E’ stata una celebrazione in linea con gli scopi prefissati dal legislatore regionale  che nel 1993 (meglio tardi che mai) ha istituito “Sa Die de sa Sardigna”,  giornata commemorativa dell’insurrezione  del 28 aprile 1794, che sintetizza gli ideali ed il valore  del popolo sardo che, mai domo delle tirannie e rapaci dominazioni, ha combattuto per la libertà, la giustizia e la democrazia, con a capo l’eroico Giovanni Maria Angioy, purtroppo tradito dagli stessi esponenti promotori insurrezionali e denigrato, con sorprendenti invettive, dallo storico filosabaudo Giuseppe Manno.
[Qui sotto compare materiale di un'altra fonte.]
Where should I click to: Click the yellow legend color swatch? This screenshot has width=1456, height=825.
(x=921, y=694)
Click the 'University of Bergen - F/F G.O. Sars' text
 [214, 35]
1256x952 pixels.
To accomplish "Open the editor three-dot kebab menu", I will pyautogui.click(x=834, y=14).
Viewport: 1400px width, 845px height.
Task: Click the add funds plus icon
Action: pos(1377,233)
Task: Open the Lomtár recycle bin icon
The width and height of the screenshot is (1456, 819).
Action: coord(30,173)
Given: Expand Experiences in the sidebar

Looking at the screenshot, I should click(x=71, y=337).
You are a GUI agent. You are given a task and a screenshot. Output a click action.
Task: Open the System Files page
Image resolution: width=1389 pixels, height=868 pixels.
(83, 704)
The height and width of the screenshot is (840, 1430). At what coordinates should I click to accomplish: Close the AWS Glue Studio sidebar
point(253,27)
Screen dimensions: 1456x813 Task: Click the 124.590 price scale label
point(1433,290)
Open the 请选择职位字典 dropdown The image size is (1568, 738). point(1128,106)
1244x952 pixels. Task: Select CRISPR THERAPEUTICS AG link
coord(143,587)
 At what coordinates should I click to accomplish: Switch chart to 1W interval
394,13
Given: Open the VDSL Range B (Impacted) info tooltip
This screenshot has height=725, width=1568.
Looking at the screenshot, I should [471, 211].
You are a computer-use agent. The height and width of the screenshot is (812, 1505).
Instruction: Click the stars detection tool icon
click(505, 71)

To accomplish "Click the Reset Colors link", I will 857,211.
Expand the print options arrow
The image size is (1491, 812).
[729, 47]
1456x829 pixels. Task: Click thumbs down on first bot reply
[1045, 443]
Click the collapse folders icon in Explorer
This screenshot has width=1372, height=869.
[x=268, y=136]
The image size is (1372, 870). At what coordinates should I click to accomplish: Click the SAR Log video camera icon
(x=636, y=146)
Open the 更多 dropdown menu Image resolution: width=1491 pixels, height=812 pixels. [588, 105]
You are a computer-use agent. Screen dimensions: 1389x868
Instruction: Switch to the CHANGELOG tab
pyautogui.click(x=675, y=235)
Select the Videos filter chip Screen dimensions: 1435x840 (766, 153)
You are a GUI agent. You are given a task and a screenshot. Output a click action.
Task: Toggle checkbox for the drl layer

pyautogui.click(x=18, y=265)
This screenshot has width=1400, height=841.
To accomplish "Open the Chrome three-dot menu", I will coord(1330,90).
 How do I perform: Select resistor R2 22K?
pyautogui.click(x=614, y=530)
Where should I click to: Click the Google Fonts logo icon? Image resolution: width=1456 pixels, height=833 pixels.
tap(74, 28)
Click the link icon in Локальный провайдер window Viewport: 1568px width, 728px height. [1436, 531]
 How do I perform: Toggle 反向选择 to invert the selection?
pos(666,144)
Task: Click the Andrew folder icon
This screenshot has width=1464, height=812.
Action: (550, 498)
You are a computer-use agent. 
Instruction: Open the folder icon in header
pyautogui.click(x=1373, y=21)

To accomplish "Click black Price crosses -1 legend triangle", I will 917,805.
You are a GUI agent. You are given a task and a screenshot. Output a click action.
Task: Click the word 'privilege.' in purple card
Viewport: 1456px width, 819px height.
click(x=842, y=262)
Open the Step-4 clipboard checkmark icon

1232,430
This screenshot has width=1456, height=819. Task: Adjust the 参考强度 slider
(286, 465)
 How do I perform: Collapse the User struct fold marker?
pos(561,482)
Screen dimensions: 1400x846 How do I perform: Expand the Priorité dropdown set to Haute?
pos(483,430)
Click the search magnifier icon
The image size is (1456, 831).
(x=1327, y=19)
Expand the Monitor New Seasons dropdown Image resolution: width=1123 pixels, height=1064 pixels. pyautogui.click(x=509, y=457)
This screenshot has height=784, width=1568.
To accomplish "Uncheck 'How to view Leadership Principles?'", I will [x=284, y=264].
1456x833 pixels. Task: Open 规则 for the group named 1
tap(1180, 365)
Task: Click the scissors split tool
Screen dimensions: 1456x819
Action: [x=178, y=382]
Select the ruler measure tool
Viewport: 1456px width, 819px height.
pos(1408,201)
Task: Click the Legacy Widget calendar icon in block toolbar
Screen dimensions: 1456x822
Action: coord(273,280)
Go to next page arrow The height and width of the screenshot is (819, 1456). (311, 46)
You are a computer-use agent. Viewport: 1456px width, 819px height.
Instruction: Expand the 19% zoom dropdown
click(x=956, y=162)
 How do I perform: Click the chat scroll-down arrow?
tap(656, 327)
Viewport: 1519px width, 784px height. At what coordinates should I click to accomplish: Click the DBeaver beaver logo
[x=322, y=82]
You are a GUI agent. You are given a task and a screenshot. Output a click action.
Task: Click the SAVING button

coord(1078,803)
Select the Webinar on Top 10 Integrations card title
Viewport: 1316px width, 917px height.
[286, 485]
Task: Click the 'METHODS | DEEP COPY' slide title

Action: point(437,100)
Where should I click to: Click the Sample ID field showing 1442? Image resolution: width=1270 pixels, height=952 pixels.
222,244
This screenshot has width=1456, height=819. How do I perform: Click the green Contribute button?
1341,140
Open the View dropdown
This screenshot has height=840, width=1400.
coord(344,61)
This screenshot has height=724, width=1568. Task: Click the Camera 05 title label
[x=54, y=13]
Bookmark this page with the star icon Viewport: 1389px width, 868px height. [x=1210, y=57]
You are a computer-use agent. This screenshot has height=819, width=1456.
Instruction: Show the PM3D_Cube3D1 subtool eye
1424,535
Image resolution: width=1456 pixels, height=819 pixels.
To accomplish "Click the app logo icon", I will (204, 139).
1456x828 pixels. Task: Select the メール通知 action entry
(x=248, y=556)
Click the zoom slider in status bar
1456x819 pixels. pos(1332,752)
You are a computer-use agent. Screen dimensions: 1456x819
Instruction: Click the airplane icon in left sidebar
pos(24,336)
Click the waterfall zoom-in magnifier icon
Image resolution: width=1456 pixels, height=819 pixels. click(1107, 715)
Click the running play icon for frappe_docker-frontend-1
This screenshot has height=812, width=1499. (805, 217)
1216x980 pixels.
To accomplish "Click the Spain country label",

Esule in Francia, vi morì nel 1808 e delle sue spoglie non si ha traccia.

La celebrazione ha avuto, altresì, un positivo impatto presso la cittadinanza pesarese che assiepava la Piazza del Popolo – contigua al Municipio – dove era in corso la manifestazione “Sardegna in Piazza”, di esposizione e vendita di prodotti agroalimentari, di artigianato e di promozione turistica,  integrata da una conferenza sulla sana alimentazione tenuta dalla Prof.ssa Elena Piattii, Ordinario di Biochimica della nutrizione dell’Università di Urbino, e dal Dott. Antonio Ricci, agronomo e giornalista.

Il mondo dell’emigrazione sarda, corpo unico con i discendenti e familiari acquisiti, è veramente vivo, presente e operoso nei confronti della terra d’origine, mediante fatti e circostanze che lo rendono compartecipe delle dinamiche sociali, economiche e politiche dell’isola. Inoltre, è fautore di iniziative particolarmente efficaci con cui esprime e promuove la sardità sul piano culturale, storico, artistico e delle tradizioni rappresentate nei tanti modi che attraggono interesse e simpatia verso la Sardegna anche in chiave turistica. Non è soltanto nostalgia: è amore indissolubile per la terra natia che né la distanza fisica né il tempo possono far sopire o svigorire.